The application UI is still working fine (because Kubernetes recreated the MongoDB Pod and reconnected it via the mongosvc service).

But the Saved Users section is now empty the user record you registered earlier (e.g., kkfunda / kkfunda / kkeducationblr@gmail.com) is gone.

4 . Demo 2 — Using HostPath Volumes for MongoDB Data Persistence

In the previous demo, we saw that deleting the MongoDB Pod caused the data to disappear because MongoDB was using its container’s internal filesystem (/data/db).
Now, we’ll fix that problem by attaching a HostPath volume so MongoDB stores its data directly on the worker-node filesystem.
When the Pod is deleted and recreated (even on the same node), it will reuse the same host directory and recover all previously stored data.

4.1 Delete the Existing MongoDB ReplicaSet

Before applying the new configuration, delete the old MongoDB ReplicaSet.

kubectl delete rs mongodb -n test-ns

This removes the old ReplicaSet and its Pods.

4.2 Apply the New YAML with HostPath Volume

apiVersion: apps/v1
kind: ReplicaSet
metadata: 
  name: mongodb
  namespace: test-ns
spec:
  replicas: 1
  selector: 
    matchLabels:
      app: mongodb
  template:
    metadata:
      labels:
        app: mongodb
    spec:
      containers:
      - name: mongocon
        image: mongo
        ports:
        - containerPort: 27017
        env:
        - name: MONGO_INITDB_ROOT_USERNAME
          value: devdb
        - name: MONGO_INITDB_ROOT_PASSWORD
          value: devdb@123
        volumeMounts:
        - name: mongovol
          mountPath: /data/db
      volumes:
      - name: mongovol
        hostPath:
          path: /mongobkp
---
apiVersion: v1
kind: Service
metadata:
  name: mongosvc
  namespace: test-ns
spec:
  type: ClusterIP
  selector:
    app: mongodb
  ports:
    - port: 27017
      targetPort: 27017

4.3 Understanding the Volume Section

In your YAML, you have this section:

volumeMounts:
  - name: mongovol
    mountPath: /data/db

volumes:
  - name: mongovol
    hostPath:
      path: /mongobkp

Let’s break this down line by line

VolumeMounts

This part defines where inside the container MongoDB will store its data. Here, we’re telling Kubernetes:
“Mount the volume named mongovol inside the container at /data/db.”
/data/db is MongoDB’s default data directory it’s where MongoDB writes all its database files (like collections, indexes, and journals).

Volumes

This part defines what the actual storage source is on the Kubernetes node (host).
Here we’re saying: “The volume called mongovol is backed by a hostPath and that path on the node is /mongobkp.”

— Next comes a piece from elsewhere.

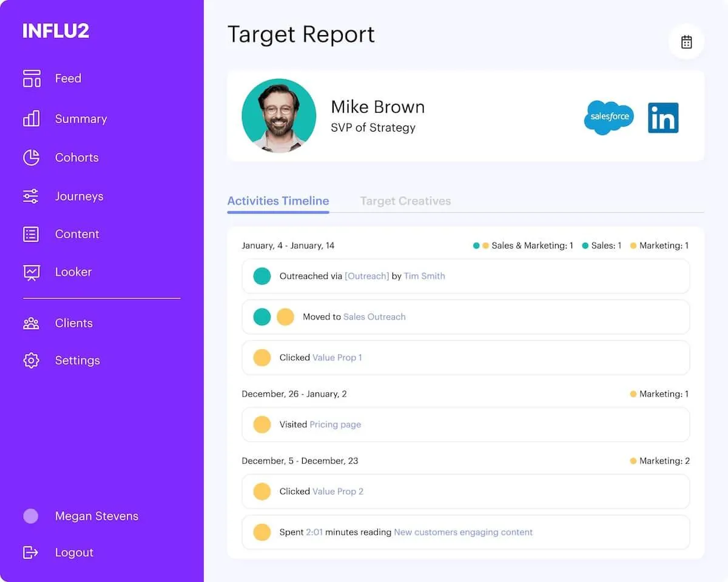
Task: Click the Salesforce cloud logo
Action: click(609, 118)
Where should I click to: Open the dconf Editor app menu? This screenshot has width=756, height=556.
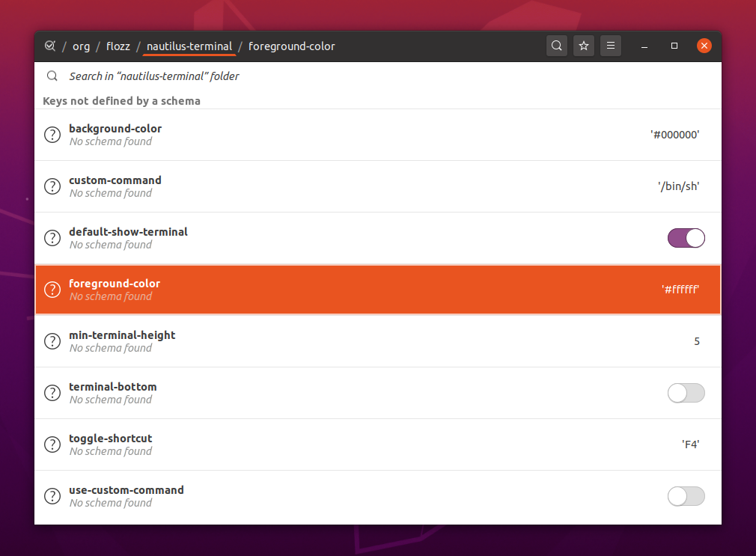610,46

kubectl apply -f hostpath-vol.yaml

Now apply your updated configuration file (hostpath-vol.yaml):
This redeploys MongoDB with a HostPath volume mounted to /data/db inside the container, mapping it to /mongobkp on the worker node.

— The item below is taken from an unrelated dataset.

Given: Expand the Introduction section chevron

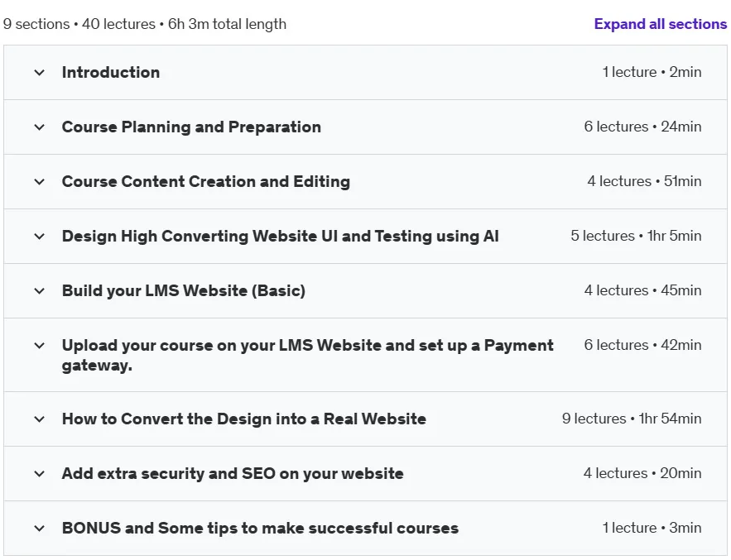Looking at the screenshot, I should point(40,73).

4.4 Verify the Pod and Node Details

Check which node your new MongoDB Pod is running on:

kubectl get po -n test-ns -o wide

You can see the new Pod (mongodb-chvlw) is running on Node: ip-172-31-9-28, with Pod IP: 10.44.0.1.

4.5 Check the Data Directory on the Node

Now, SSH into the worker node (ip-172-31-9-28) and check the /mongobkp directory:

cd /
ls -lrth mongobkp/

You can see multiple MongoDB data files (WiredTiger.wt, storage.bson, collection*.wt, diagnostic.data, etc.)

This confirms MongoDB is writing directly to the node’s host filesystem.

4.6 Open the Spring Boot Application and Add a Record

Access your Spring Boot + MongoDB app again:
Register a new user

You’ll see the record appear under the Saved Users table

4.7 Delete the MongoDB Pod and Observe

Now delete the MongoDB Pod again to simulate a restart:

kubectl delete po mongodb-chvlw -n test-ns

After a few seconds, run:

kubectl get po -n test-ns -o wide

You’ll see a new Pod (mongodb-h5dhf) created, but now it’s scheduled on another node (e.g., ip-172-31-0-107) with a new Pod IP.

4.8 Observation After Pod Restart on Another Node

Once the MongoDB Pod restarted on a different node, the application behavior changed:

All previously saved users (GANGAVARAM / PRASANTH) disappeared
The database appeared empty

Now, when we registered a new user (RAVI):

Only the newly added RAVI record was visible
Old records were not recovered

When you registered a new user again, it showed only the newly added data, not the old records.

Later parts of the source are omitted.